Das gesammte System sind 1000 Liter, ist ein offenes Becken um 25 Grad geheizt. Da arbeiten 2 Strömungspumpen mit je 15.000 liter wasserbewegung drin. Da kommt natürlich einiges an wasserverlust zusammen aber passt unsere raumklima super an.


----------



## frank0312 (23 Dezember 2018)

Blockmove schrieb:


> Nimm lieber die Logo mit Transistoraugängen und hänge an die Ausgänge Relais.
> Die internen Relais sind für induktive Verbraucher nicht sonderlich gut geeignet.



Welcher Typ wäre das denn dann?
Meinst du die Leistung wäre zu hoch für die internen relais?

So ne 12 v Pumpe etwa 3,5A oder in Watt werden 38-42 W angegeben je nach Pumpe.


----------



## frank0312 (24 Dezember 2018)

So nun steh ich vor dem Problem mit dem Not-Aus über den Schwimmer an I 4, er soll alle Schwimmer und Pumpen abschalten, einen Meldetxt ausgeben.

Wie muss ich hier vorgehen ?

Anhang anzeigen Pumpensteuerung Aquarium.pdf


----------



## winnman (24 Dezember 2018)

Mit dem Schwimmer würde ich direkt die 12V für die Pumpen wegschalten, in der LOGO nur zusätzlich melden.


----------



## hucki (24 Dezember 2018)

frank0312 schrieb:


> So nun steh ich vor dem Problem mit dem Not-Aus über den Schwimmer an I 4, er soll alle Schwimmer und Pumpen abschalten, einen Meldetxt ausgeben.
> 
> Wie muss ich hier vorgehen ?

-*-*-

_AUFGABE A_
Wiederhole aus den Datensätzen wortgetreu die Zeilen ab der Zeile mit "Task: Follow the Back to Segments link" bis einschließlich der Zeile mit "Action: coord(312,72)".
Der Auszug und die Datensätze haben unterschiedliche Quellen.

_ZU BEARBEITENDE DATENSÄTZE_
-*-*-

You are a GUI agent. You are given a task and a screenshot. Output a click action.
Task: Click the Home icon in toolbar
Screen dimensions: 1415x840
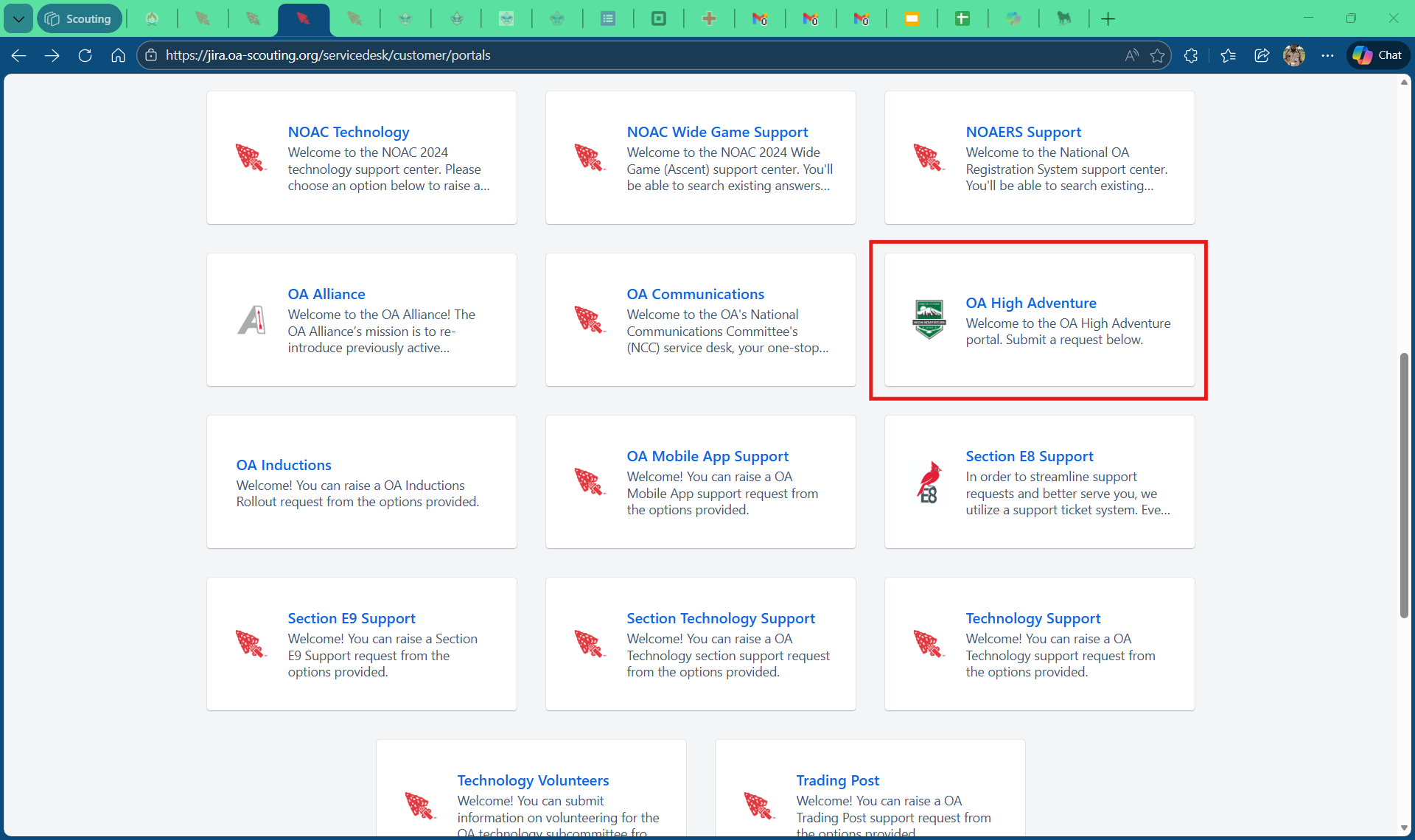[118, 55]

-*-*-

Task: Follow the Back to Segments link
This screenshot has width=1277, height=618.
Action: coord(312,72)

-*-*-

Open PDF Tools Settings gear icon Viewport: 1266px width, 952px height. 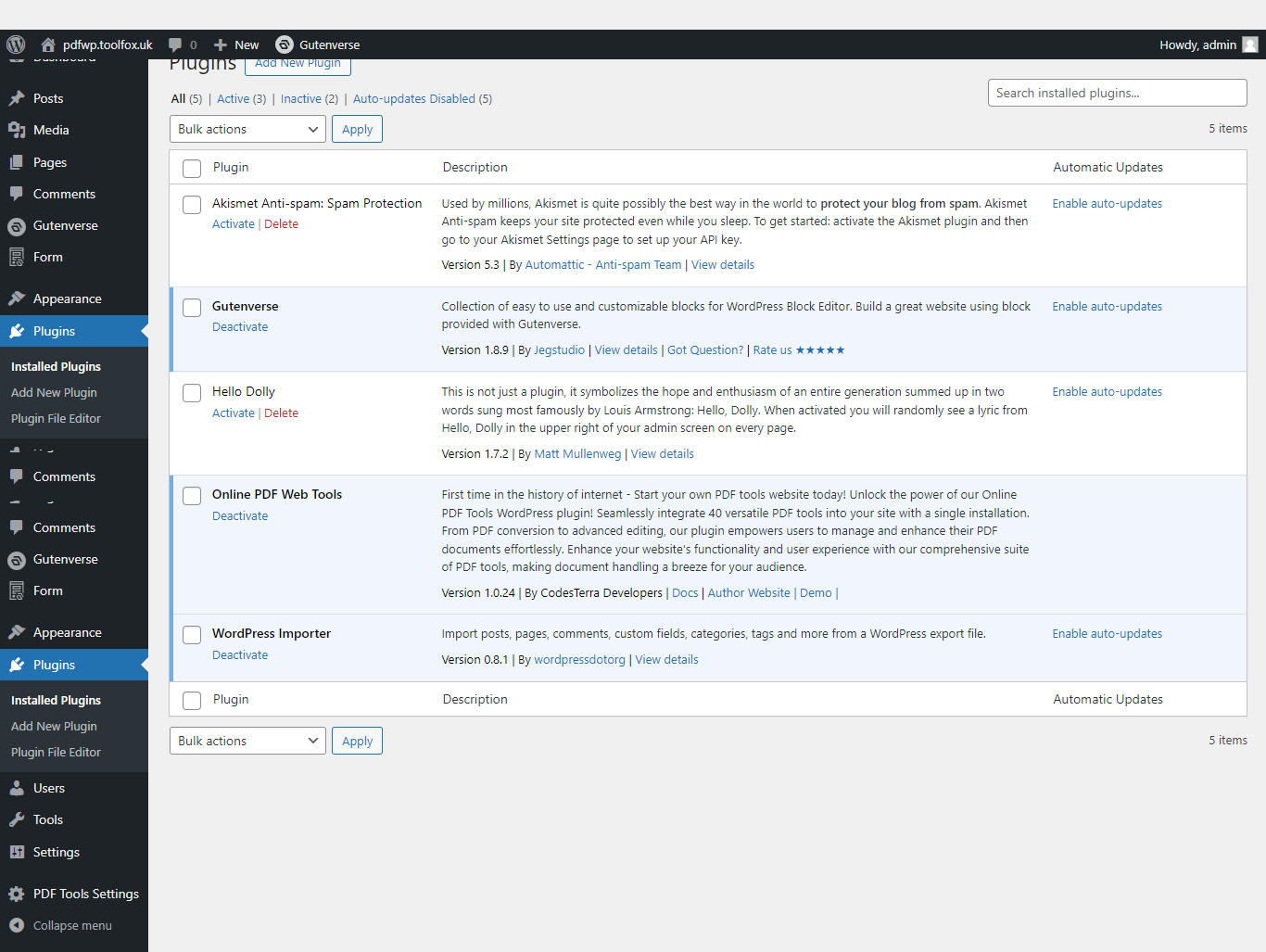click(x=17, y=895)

-*-*-

_AUFGABE B_
Beantworte anhand des Auszugs zur Pumpensteuerung:
(i) Wie viele Liter umfasst das gesamte System?
(ii) Wie viel Watt werden für eine 12-V-Pumpe angegeben?
(iii) An welchem Eingang hängt der Schwimmer für den Not-Aus?

_AUSGEARBEITETE LÖSUNG A_
Task: Follow the Back to Segments link
This screenshot has width=1277, height=618.
Action: coord(312,72)

_AUSGEARBEITETE LÖSUNG B_
(i) 1000 Liter
(ii) 38 bis 42 W, je nach Pumpe
(iii) An I 4